Two Saanich councillors are calling on their peers to take steps to address the drug overdose crisis and consider establishing safe consumption sites in the municipality – among other actions.
More than 1,500 B.C. residents died of an overdose in 2020 and “it is clear that new actions and approaches are urgently needed,” said Coun. Ned Taylor, adding Saanich has a role to play in addressing the crisis locally – for example, supporting the establishment of safe consumption sites – and advocating for higher levels of government to take action.
Taylor and Coun. Karen Harper submitted a notice of motion Jan. 11 outlining how they’d like to see Saanich address the crisis.
Taylor and Harper wish to see council direct staff to engage with local health agencies and non-profit organizations to “discuss whether Saanich could support safe consumption sites” and report back with potential actions.

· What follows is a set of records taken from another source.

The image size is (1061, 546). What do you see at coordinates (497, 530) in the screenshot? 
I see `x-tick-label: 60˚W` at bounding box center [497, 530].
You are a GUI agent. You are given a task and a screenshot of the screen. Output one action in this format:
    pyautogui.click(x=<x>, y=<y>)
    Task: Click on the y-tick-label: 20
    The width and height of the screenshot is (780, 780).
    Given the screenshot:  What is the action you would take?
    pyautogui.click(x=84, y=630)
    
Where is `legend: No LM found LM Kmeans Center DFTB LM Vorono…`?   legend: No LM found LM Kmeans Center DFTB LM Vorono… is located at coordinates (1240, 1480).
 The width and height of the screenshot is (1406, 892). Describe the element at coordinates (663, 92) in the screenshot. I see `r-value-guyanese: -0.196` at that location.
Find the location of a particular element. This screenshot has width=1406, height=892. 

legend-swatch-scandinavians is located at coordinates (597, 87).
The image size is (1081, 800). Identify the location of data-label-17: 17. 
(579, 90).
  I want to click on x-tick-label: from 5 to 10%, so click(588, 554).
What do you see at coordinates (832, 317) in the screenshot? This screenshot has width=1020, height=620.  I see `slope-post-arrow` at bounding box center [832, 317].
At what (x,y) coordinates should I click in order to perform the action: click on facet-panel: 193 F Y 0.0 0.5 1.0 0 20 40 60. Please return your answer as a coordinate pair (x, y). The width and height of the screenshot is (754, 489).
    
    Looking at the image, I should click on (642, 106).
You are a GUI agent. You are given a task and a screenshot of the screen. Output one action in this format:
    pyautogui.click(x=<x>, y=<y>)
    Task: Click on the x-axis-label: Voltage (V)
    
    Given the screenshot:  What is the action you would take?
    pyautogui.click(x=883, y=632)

Last night myself and Councillor @KarenInSaanich submitted the following Notice of Motion to #Saanich Council.— Ned Taylor - Saanich Councillor & CRD Director (@CouncllrNTaylor) January 12, 2021
The overdose crisis is taking lives on a daily basis. We need action now. #SafeConsumption #HarmReduction pic.twitter.com/rfjqUJHexv
The pair also want council to call on the federal government to declare the overdose crisis a national public health emergency, reaffirm past requests for action at the provincial and federal levels and appeal to the Canadian government to develop a national action plan that takes into account steps other countries have taken to reduce drug-related deaths. The councillors ask that Saanich voice support Vancouver’s decriminalization efforts, and call on other local governments in the region to take action.
Taylor said the requests in the notice of motion were developed with input from local experts who work with those impacted by the overdose crisis.
Harper emphasized it is an “investigative motion” to assess whether bringing safe consumption sites to Saanich is the right move.
Saanich is not immune to the overdose crisis, she said, adding that staff would report back with potential steps beyond advocating.
Discussions on safe consumption sites would be in-depth, Harper said. There are now vaccines for COVID-19, but there’s no vaccine for the overdose crisis and “it’s something we need to get a handle on,” she said.
Harper expects the motion to come before council in late February.